Lourdes Vázquez

Guanajuato.- Presuntos actos de corrupción y nepotismo revelaron el informe de resultados de la revisión practicada a la cuenta pública del Poder Judicial del Estado durante el 2019.

Así lo señaló la diputada de Morena, Magdalena Rosales Cruz, durante la discusión y aprobación del dictamen emitido por la Comisión de Hacienda y Fiscalización en la sesión del pleno del Congreso local.

Dijo que en dicha revisión realizada por la Auditoría Superior del Estado de Guanajuato (ASEG) se encontraron varios hechos preocupantes.
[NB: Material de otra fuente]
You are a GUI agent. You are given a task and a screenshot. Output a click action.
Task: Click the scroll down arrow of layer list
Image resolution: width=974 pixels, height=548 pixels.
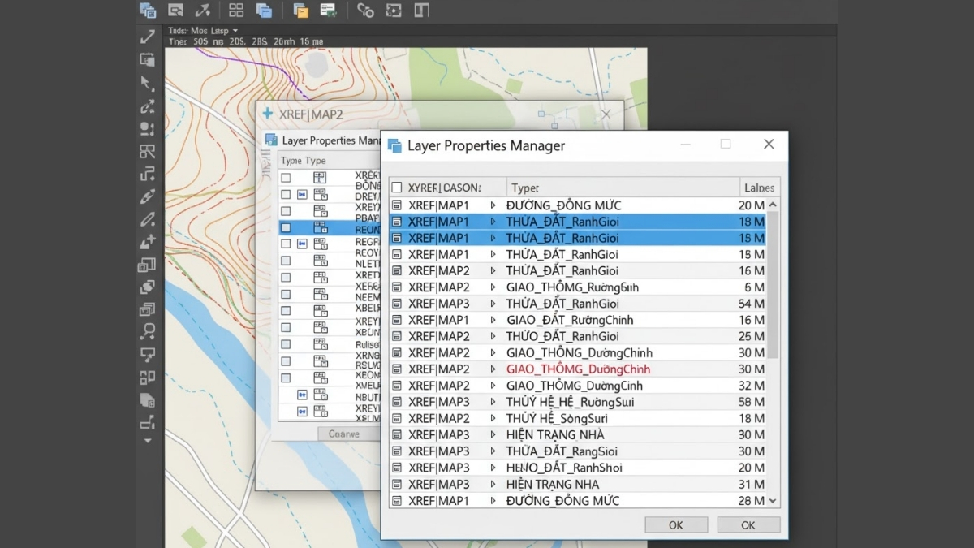coord(773,501)
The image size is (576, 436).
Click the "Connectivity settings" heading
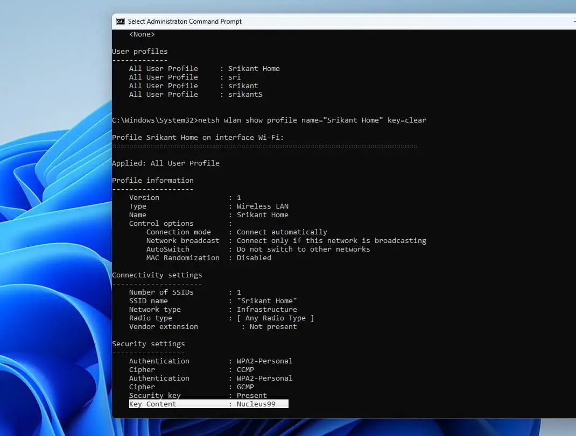tap(157, 275)
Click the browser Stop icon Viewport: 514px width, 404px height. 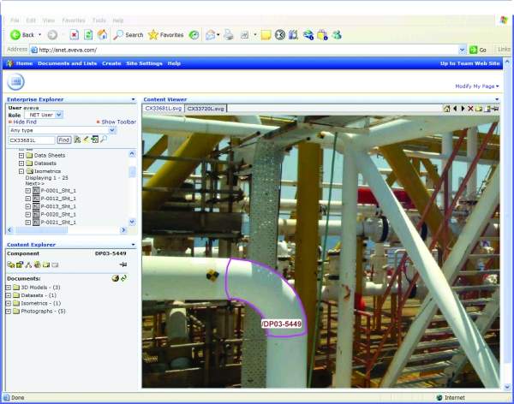tap(75, 35)
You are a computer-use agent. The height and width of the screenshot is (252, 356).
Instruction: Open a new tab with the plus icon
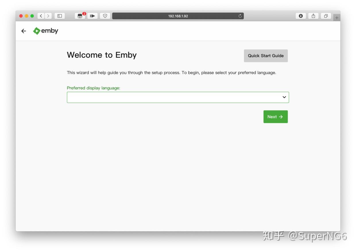[336, 17]
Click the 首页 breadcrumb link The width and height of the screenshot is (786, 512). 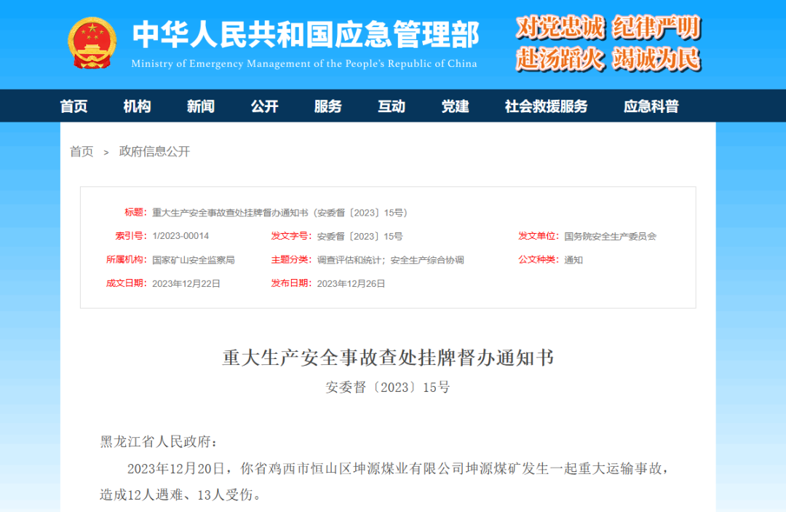click(82, 151)
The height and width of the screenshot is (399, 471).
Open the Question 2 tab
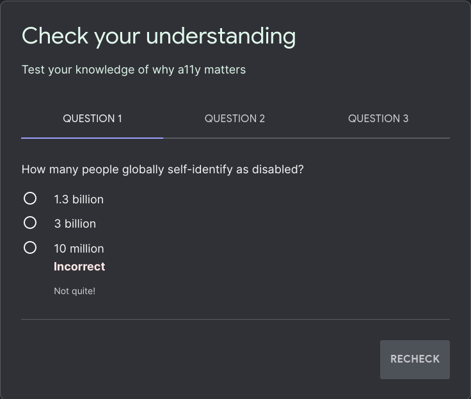235,118

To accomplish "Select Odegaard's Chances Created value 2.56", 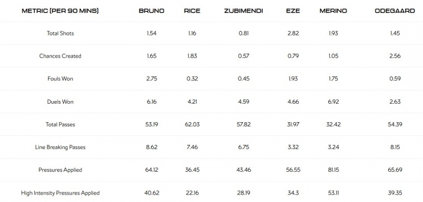I will coord(395,56).
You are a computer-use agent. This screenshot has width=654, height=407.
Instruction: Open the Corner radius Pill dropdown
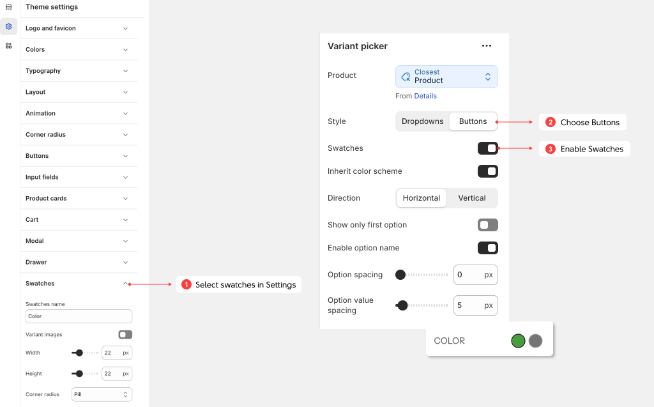(102, 394)
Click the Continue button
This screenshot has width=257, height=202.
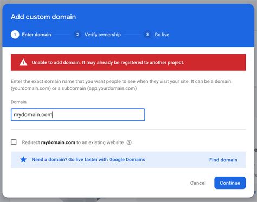(x=230, y=183)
Señaló al menos 21 servidores públicos del Poder Judicial que tienen un vínculo matrimonial o de parentesco dentro del segundo grado y que se encuentran adscritos a un mismo órgano jurisdiccional o dependencia administrativa, aún cuando su normatividad lo prohíbe.

Además, que la entonces magistrada presidenta del Supremo Tribunal de Justicia del Estado, Claudia Barrera Rangel, no se abstuvo de votar a favor del nombramiento de la coordinadora de Apoyo Regional en la zona Celaya pese a que tenía impedimento legal para hacerlo al tener un parentesco con ella; de acuerdo con el portal del Poder Judicial la coordinadora de esa instancia es Rocio Cordero Barrera.

Otro de los hallazgos fue que el Consejo del Poder Judicial acordó nombrar como oficial judicial A con carácter definitivo a una persona que no tiene siquiera la competencia de educación requerida, al solo acreditar tener bachillerato trunco.

Y que se autorizaron más de 133 mil pesos que debían ser destinados a la realización de obras en San Luis de la Paz, no obstante, no se acreditó su ejecución, por lo que se presume una desaparición de ese recurso.

“El dictamen que se aprueba, sin embargo, muestra una deficiencia más pero de carácter legislativo, envía el propio Consejo del Poder Judicial implicado en algunos de estos hechos el compromiso de iniciar las acciones conducentes por la existencia de estas presuntas responsabilidades administrativas”.

Por ello Magdalena Rosales dijo que ante esta situación se debe poner sobre la mesa la necesidad de implementar medidas legislativas para prevenir y sancionar irregularidades “como el nepotismo al interior del Poder Judicial en el Estado de Guanajuato”.

El dictamen fue aprobado por unanimidad.

Un tema conocido en lo federal

En julio de 2017, un estudio entregado al Consejo de la Judicatura y a los ministros de la Suprema Corte de Justicia de la Nación (SCJN) desnudó el nepotismo imperante en el Poder Judicial de la Federación.

Mexicanos contra la Corrupción y la Impunidad hicieron eco del estudio al sustentar cómo hijos, parejas, papás, sobrinos, tíos, cuñados y hasta suegras de al menos 500 jueces y magistrados ocupaban plazas en tribunales y juzgados de su adscripción o de otros.

En el reporte se enlistaron los datos de 112 jueces y magistrados que habrían utilizado sus facultades para conseguir empleo a su esposa o pareja, 180 a sus hijos, 136 a sus hermanos y 27 a sus papás.

El estudio revela que hay, además, otros 7 mil 148 servidores públicos del Poder Judicial que compartían y comparten espacio laboral con sus parientes.

En lo que toca a Guanajuato, se documentó el caso del circuito décimo sexto, en donde el informe reveló que 38 de 46 titulares tienen familiares, lo que equivale al 82.61 por ciento. Incluso, un magistrado tenía a su pareja como Secretaria del Tribunal, además de emplear a dos hijos como oficiales administrativos.

El informe indicó que de 1 mil 214 servidores públicos adscritos a dicho circuito, 438 tienen parientes.